** Opening Exercise data block **
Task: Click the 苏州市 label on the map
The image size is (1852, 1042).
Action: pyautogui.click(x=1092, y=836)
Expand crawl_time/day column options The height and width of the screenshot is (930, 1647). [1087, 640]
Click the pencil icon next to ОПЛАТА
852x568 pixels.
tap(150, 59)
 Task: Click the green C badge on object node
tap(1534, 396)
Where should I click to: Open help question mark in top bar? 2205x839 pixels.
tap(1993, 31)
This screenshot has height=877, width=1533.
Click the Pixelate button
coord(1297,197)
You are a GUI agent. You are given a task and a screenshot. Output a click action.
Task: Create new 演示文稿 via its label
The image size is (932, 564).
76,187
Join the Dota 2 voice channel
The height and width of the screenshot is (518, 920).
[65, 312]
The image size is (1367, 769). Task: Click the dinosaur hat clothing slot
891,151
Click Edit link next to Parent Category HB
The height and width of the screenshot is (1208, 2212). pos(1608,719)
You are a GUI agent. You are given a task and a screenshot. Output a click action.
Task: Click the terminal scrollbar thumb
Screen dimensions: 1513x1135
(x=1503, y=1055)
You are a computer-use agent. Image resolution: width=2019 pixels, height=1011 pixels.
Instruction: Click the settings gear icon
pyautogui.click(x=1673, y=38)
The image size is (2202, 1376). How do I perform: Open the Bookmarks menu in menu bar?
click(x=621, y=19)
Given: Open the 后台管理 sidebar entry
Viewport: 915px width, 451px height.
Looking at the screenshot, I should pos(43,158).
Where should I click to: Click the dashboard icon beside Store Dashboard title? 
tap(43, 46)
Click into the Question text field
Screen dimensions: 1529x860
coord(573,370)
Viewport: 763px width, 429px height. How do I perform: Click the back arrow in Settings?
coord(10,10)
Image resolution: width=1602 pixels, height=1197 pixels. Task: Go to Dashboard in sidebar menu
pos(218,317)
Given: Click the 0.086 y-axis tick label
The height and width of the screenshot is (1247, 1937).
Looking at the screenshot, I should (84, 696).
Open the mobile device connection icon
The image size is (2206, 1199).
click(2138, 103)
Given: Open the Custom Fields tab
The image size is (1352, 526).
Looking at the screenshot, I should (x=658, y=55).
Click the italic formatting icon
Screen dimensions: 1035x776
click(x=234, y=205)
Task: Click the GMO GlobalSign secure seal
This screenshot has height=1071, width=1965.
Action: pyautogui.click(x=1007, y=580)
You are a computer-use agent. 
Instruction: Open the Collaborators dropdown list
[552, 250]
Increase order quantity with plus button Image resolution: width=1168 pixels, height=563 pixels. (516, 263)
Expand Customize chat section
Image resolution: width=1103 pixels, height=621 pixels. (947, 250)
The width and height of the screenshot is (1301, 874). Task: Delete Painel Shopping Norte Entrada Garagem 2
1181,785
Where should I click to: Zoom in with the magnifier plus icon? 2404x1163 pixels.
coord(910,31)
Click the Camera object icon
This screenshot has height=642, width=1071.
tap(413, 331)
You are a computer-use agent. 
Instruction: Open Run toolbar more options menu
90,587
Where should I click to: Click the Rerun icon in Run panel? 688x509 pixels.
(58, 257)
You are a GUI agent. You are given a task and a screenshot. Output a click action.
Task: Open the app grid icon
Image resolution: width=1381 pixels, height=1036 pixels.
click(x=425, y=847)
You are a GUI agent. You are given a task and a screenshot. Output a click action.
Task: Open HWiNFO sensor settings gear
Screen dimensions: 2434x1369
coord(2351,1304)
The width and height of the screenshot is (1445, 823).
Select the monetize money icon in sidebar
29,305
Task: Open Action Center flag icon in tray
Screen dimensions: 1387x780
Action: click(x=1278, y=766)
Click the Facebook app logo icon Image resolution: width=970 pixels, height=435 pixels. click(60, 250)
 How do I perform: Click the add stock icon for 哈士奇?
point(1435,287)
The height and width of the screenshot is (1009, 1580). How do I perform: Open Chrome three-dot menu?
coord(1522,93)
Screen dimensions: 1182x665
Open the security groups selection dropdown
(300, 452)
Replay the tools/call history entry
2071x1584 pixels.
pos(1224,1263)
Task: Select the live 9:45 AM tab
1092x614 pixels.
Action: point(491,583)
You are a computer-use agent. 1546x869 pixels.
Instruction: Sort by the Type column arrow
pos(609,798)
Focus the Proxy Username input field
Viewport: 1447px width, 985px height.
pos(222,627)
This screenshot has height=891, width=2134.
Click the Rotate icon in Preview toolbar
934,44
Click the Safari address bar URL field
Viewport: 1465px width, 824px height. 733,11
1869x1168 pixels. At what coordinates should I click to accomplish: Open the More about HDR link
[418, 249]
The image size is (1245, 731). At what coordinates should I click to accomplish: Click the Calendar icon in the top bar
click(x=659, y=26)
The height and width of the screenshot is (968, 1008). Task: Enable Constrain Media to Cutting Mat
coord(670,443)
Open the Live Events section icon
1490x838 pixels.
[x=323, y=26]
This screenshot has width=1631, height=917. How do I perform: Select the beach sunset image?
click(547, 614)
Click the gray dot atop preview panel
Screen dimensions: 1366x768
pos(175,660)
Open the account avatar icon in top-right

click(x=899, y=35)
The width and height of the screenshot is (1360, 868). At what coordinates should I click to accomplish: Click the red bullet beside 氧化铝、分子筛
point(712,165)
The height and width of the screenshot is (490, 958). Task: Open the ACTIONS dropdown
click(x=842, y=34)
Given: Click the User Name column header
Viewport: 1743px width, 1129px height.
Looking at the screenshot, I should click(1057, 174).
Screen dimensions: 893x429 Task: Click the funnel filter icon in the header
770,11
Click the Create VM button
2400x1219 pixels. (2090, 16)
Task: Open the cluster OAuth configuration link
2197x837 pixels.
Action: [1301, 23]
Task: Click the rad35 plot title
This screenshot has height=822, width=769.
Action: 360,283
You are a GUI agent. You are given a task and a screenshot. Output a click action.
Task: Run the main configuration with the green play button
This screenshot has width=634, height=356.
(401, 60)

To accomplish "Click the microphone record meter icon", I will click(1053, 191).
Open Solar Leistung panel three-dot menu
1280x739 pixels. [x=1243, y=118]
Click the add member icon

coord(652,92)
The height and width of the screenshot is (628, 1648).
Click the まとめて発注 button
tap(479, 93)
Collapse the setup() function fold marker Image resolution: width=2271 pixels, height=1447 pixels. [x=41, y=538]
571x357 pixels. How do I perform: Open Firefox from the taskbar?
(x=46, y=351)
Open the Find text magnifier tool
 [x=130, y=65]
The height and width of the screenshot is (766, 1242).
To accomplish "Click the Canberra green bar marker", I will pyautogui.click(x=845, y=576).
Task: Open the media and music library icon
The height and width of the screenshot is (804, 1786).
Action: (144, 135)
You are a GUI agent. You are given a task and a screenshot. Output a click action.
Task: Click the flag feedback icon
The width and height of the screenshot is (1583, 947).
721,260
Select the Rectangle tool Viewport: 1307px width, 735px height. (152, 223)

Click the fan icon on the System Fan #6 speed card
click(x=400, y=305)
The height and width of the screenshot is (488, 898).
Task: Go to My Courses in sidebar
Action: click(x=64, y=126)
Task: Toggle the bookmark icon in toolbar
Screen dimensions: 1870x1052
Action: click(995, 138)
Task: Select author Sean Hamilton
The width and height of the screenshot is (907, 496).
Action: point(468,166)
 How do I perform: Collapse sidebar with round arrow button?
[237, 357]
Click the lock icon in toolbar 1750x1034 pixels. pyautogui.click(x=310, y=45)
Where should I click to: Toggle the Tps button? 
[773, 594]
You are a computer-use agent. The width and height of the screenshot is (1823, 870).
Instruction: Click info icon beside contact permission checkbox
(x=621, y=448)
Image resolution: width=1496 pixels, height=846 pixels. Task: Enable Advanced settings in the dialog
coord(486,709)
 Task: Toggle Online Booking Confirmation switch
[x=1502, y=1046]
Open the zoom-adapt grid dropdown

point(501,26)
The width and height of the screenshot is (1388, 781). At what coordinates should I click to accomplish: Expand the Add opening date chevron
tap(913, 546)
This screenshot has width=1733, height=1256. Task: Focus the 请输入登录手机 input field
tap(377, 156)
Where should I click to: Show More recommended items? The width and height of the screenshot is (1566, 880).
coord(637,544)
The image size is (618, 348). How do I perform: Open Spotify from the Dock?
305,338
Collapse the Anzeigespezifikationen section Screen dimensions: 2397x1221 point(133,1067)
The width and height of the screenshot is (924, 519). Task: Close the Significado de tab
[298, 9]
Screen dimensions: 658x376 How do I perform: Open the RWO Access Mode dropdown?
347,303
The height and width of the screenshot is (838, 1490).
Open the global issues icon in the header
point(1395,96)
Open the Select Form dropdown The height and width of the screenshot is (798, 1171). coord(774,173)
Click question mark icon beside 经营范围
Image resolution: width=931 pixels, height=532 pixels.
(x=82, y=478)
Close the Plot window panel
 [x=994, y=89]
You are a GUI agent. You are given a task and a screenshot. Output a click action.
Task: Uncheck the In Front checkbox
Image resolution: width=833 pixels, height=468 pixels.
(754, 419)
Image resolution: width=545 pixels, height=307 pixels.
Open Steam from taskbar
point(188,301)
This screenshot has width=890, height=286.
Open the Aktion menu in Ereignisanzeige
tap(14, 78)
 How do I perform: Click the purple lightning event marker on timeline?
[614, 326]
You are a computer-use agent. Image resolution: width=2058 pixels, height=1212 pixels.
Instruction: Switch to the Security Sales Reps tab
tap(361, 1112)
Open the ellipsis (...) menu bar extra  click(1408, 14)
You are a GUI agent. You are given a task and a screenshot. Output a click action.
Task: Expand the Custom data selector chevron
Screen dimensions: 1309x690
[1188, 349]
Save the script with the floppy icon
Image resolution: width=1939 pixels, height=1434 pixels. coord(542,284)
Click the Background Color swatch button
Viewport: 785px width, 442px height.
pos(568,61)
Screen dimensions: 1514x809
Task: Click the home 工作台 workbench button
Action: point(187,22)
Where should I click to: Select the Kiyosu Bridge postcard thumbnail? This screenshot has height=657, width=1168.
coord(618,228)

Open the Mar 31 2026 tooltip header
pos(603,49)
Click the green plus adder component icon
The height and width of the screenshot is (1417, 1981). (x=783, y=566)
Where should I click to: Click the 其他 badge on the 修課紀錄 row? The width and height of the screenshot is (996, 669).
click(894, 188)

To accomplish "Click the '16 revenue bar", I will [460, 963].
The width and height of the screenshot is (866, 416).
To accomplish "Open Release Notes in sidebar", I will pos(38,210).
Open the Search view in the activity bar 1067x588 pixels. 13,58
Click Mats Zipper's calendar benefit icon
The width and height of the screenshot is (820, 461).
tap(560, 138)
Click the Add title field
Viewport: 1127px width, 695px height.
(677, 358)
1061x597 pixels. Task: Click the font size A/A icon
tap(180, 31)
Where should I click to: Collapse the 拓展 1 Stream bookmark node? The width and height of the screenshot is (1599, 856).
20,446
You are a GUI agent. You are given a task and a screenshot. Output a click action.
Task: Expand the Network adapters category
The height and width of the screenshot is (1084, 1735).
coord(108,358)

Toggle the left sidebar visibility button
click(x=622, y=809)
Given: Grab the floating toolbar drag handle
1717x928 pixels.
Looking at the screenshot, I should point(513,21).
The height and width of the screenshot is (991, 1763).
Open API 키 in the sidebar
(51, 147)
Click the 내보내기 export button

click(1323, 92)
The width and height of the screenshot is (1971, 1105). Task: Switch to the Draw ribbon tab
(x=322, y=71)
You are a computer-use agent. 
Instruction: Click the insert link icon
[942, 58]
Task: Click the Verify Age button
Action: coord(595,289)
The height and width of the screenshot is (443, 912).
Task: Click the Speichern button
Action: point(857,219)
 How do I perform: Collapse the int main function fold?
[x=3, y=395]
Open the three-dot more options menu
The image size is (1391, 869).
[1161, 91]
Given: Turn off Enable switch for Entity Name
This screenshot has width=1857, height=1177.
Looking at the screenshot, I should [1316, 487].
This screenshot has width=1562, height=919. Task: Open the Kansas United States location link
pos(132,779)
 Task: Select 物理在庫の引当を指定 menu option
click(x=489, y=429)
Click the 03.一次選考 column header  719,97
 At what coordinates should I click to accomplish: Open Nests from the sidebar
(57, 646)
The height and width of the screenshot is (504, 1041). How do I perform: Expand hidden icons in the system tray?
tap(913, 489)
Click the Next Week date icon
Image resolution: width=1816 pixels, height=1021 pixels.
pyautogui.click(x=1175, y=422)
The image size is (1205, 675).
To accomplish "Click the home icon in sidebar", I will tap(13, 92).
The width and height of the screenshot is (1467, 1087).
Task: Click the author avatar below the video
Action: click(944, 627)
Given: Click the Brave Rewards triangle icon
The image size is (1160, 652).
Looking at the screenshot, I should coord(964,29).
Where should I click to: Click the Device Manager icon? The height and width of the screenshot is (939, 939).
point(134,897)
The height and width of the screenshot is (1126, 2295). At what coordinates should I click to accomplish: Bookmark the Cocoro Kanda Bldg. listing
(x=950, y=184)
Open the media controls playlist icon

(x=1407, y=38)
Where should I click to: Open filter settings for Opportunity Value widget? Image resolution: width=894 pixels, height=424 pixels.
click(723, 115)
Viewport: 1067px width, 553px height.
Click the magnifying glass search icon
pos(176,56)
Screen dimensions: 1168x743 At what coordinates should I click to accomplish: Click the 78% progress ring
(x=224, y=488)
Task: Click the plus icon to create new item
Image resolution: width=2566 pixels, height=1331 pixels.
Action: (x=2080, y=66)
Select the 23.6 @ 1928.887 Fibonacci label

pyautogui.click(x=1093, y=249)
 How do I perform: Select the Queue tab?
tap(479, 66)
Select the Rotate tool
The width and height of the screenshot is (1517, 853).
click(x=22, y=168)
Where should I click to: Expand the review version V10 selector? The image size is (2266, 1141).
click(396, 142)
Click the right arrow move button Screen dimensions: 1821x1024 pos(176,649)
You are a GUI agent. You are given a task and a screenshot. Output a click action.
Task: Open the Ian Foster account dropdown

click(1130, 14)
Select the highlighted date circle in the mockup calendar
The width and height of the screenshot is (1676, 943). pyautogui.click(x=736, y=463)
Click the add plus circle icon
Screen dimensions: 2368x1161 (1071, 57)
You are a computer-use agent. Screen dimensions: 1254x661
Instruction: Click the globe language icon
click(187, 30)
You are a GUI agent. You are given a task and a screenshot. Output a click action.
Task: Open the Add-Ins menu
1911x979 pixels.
** Closing Exercise data block **
- [Your task]
Please return every line of the material above that includes "configuration".

- [Solution for this exercise]
Task: Open the cluster OAuth configuration link
Task: Run the main configuration with the green play button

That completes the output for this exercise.